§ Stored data
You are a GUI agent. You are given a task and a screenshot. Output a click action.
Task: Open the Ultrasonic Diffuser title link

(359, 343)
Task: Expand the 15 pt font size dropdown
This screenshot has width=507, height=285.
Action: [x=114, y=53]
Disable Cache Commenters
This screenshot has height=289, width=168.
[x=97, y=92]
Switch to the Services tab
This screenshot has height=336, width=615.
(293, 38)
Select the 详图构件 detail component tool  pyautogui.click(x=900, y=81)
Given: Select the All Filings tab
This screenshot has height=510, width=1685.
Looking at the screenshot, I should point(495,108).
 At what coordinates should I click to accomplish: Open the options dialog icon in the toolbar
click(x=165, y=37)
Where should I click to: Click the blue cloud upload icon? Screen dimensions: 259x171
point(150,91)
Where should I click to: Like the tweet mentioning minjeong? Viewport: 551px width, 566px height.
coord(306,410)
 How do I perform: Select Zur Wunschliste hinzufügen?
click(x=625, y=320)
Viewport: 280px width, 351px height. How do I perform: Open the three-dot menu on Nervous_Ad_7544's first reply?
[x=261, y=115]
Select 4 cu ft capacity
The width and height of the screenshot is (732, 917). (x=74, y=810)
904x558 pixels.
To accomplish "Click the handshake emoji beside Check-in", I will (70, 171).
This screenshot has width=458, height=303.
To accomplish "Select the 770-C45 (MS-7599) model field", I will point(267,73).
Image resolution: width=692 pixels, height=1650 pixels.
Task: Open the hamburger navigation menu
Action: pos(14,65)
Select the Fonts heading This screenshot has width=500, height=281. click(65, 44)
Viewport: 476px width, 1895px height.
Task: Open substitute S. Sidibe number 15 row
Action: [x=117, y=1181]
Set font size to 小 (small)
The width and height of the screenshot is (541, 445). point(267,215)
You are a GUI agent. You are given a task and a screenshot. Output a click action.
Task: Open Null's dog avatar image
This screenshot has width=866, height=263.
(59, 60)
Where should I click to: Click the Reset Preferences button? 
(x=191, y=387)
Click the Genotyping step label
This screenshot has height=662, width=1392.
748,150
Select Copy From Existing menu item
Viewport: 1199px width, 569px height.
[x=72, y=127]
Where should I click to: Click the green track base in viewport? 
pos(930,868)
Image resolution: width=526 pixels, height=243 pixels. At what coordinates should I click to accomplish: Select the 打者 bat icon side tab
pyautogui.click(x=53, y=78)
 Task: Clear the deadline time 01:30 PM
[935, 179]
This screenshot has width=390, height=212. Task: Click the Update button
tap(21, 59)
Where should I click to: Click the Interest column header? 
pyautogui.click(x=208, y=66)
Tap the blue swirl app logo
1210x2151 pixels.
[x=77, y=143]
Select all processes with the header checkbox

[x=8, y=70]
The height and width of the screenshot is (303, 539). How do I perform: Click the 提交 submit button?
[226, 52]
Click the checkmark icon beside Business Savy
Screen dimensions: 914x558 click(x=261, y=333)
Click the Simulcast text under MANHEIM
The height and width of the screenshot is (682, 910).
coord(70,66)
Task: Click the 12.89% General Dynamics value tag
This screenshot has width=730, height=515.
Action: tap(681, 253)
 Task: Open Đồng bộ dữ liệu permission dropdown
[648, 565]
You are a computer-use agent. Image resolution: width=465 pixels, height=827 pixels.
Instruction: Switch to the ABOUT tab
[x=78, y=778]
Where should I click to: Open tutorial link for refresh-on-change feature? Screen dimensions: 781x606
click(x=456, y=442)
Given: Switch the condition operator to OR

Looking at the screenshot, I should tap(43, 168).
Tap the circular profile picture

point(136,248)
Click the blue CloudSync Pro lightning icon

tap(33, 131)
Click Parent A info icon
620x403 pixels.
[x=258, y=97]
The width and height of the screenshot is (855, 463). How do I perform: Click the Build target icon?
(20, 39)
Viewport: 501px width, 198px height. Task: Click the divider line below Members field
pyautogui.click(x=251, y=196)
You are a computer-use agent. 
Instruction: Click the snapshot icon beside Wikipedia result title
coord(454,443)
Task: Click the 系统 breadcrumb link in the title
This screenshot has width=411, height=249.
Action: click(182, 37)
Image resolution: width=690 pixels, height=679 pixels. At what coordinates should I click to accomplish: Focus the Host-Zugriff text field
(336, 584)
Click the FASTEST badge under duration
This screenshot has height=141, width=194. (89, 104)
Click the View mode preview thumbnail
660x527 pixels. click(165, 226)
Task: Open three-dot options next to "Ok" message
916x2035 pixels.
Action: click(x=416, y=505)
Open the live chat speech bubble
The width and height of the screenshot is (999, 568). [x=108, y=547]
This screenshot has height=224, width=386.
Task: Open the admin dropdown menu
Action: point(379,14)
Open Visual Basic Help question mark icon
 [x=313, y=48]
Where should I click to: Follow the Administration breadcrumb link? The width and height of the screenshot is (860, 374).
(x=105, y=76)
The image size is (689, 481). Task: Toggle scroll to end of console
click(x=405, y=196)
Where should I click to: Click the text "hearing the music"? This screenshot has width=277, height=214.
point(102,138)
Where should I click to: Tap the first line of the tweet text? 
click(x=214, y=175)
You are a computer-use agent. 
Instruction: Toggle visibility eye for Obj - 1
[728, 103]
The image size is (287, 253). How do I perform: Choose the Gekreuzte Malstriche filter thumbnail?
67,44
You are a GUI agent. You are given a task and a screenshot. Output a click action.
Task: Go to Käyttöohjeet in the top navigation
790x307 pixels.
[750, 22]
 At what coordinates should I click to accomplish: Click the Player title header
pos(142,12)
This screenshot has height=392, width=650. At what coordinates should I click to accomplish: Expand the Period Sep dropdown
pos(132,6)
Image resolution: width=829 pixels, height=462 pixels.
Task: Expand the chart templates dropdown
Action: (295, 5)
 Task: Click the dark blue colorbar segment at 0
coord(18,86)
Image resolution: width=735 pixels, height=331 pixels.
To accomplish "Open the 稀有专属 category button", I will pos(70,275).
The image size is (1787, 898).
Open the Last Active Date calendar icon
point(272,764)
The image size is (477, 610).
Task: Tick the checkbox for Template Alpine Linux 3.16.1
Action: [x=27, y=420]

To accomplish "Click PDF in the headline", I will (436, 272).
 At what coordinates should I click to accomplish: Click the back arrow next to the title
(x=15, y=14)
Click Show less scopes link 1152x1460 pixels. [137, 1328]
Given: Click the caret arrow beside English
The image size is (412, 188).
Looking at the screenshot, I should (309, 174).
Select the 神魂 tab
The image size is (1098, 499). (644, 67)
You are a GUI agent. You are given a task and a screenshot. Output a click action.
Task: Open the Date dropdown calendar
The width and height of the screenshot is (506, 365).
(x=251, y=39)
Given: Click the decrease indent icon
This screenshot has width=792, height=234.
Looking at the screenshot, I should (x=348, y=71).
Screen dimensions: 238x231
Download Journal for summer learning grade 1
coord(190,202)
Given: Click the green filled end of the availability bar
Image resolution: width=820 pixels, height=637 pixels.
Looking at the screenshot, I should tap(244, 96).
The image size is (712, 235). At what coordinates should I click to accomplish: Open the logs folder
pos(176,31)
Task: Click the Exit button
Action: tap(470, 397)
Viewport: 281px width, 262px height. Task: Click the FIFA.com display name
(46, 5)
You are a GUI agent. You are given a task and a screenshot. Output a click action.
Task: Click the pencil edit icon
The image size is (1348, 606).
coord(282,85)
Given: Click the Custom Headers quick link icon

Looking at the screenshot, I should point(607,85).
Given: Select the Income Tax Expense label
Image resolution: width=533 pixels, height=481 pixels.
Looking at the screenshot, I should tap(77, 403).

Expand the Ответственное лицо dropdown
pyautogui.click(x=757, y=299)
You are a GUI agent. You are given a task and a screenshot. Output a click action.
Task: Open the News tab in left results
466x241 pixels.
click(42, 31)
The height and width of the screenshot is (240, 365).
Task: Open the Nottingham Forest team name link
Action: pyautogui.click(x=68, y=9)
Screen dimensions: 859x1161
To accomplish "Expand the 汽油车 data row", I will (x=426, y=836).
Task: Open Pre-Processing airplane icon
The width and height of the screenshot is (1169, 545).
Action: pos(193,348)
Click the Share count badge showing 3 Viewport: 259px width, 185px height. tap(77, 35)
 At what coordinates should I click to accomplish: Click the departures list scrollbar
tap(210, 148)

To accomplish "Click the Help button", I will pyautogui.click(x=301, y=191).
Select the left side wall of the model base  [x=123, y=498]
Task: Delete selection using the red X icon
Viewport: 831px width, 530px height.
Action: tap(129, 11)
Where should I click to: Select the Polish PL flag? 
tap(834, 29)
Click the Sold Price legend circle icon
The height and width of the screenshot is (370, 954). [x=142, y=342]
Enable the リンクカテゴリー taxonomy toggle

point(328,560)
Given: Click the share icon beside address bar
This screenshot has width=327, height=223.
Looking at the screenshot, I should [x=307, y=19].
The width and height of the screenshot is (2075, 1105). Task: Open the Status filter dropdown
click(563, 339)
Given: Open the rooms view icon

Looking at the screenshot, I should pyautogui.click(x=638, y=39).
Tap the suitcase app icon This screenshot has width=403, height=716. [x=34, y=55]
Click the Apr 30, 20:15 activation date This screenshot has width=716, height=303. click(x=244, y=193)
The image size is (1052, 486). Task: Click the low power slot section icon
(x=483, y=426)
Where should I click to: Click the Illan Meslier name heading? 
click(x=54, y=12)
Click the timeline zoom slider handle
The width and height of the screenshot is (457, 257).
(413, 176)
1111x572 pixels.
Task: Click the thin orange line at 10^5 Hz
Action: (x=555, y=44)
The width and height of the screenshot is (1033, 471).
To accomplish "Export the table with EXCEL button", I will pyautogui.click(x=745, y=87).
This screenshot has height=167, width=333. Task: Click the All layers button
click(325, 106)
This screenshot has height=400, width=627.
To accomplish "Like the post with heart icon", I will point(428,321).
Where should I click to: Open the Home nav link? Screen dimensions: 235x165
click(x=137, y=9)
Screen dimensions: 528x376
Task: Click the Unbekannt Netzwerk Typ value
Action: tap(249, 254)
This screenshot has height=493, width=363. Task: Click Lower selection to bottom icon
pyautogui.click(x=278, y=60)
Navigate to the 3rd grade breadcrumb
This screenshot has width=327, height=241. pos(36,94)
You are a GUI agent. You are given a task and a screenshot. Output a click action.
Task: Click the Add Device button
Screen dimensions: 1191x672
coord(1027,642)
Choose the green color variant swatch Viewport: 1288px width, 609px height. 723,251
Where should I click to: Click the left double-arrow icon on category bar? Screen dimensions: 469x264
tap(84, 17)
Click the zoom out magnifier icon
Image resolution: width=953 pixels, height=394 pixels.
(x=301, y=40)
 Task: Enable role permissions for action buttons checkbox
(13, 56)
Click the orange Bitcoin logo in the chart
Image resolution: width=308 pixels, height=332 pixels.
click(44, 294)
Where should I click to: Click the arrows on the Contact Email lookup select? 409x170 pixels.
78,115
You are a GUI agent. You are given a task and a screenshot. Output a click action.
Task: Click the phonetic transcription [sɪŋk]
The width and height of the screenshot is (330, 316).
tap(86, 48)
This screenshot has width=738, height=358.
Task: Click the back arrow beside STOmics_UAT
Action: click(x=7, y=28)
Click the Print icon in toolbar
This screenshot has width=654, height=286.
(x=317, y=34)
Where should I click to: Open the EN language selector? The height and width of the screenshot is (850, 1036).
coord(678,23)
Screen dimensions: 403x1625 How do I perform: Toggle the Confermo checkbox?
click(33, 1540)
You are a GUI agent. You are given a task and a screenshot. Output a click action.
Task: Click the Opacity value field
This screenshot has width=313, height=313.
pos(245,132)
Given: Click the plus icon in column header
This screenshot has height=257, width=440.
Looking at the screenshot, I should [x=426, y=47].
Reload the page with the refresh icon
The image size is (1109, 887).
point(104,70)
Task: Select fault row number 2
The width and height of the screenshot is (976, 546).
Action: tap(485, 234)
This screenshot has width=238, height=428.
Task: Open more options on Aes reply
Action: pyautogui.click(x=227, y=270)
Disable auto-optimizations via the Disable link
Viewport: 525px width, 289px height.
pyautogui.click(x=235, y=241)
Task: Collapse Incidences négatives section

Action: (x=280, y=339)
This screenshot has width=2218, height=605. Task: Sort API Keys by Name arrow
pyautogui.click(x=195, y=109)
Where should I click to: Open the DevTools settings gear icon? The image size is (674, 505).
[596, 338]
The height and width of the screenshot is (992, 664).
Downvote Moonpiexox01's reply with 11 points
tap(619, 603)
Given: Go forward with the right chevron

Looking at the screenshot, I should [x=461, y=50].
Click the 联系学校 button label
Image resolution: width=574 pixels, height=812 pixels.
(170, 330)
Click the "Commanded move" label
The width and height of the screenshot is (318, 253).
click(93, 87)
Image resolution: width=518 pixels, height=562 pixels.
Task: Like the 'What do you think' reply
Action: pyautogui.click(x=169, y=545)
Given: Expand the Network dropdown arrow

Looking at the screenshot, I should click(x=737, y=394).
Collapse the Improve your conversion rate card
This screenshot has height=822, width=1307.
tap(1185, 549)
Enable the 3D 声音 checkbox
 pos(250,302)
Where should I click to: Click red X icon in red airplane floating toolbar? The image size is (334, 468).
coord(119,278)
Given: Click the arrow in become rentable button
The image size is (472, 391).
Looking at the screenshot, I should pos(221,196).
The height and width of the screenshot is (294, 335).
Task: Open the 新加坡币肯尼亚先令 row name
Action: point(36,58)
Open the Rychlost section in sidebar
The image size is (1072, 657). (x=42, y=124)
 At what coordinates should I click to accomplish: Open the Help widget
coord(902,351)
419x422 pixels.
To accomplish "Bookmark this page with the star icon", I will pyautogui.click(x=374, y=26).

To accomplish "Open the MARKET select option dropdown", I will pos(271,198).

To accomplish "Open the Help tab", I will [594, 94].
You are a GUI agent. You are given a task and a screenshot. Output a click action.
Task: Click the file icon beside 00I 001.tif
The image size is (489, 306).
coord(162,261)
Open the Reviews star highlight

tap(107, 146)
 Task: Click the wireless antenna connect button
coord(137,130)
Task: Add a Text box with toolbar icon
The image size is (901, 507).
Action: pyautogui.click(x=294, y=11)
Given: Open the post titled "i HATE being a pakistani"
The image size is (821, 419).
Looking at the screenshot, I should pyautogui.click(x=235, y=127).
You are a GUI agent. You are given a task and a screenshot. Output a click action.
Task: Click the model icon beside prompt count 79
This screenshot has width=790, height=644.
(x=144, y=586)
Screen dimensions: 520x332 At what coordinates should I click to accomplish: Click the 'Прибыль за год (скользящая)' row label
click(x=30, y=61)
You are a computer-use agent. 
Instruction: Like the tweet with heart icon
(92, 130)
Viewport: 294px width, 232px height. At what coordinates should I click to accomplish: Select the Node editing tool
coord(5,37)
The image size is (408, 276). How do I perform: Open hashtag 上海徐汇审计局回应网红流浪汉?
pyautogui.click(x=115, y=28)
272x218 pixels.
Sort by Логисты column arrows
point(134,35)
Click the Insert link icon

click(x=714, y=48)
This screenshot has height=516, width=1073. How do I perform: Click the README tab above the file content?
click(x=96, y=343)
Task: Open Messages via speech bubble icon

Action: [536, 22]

§ What is expected
The lines from the beginning of the records through the line containing "Select the 详图构件" should be reproduced exactly. Include nothing else.

§ Output of the exercise
You are a GUI agent. You are given a task and a screenshot. Output a click action.
Task: Open the Ultrasonic Diffuser title link

(359, 343)
Task: Expand the 15 pt font size dropdown
This screenshot has width=507, height=285.
Action: [x=114, y=53]
Disable Cache Commenters
This screenshot has height=289, width=168.
[x=97, y=92]
Switch to the Services tab
This screenshot has height=336, width=615.
(293, 38)
Select the 详图构件 detail component tool  pyautogui.click(x=900, y=81)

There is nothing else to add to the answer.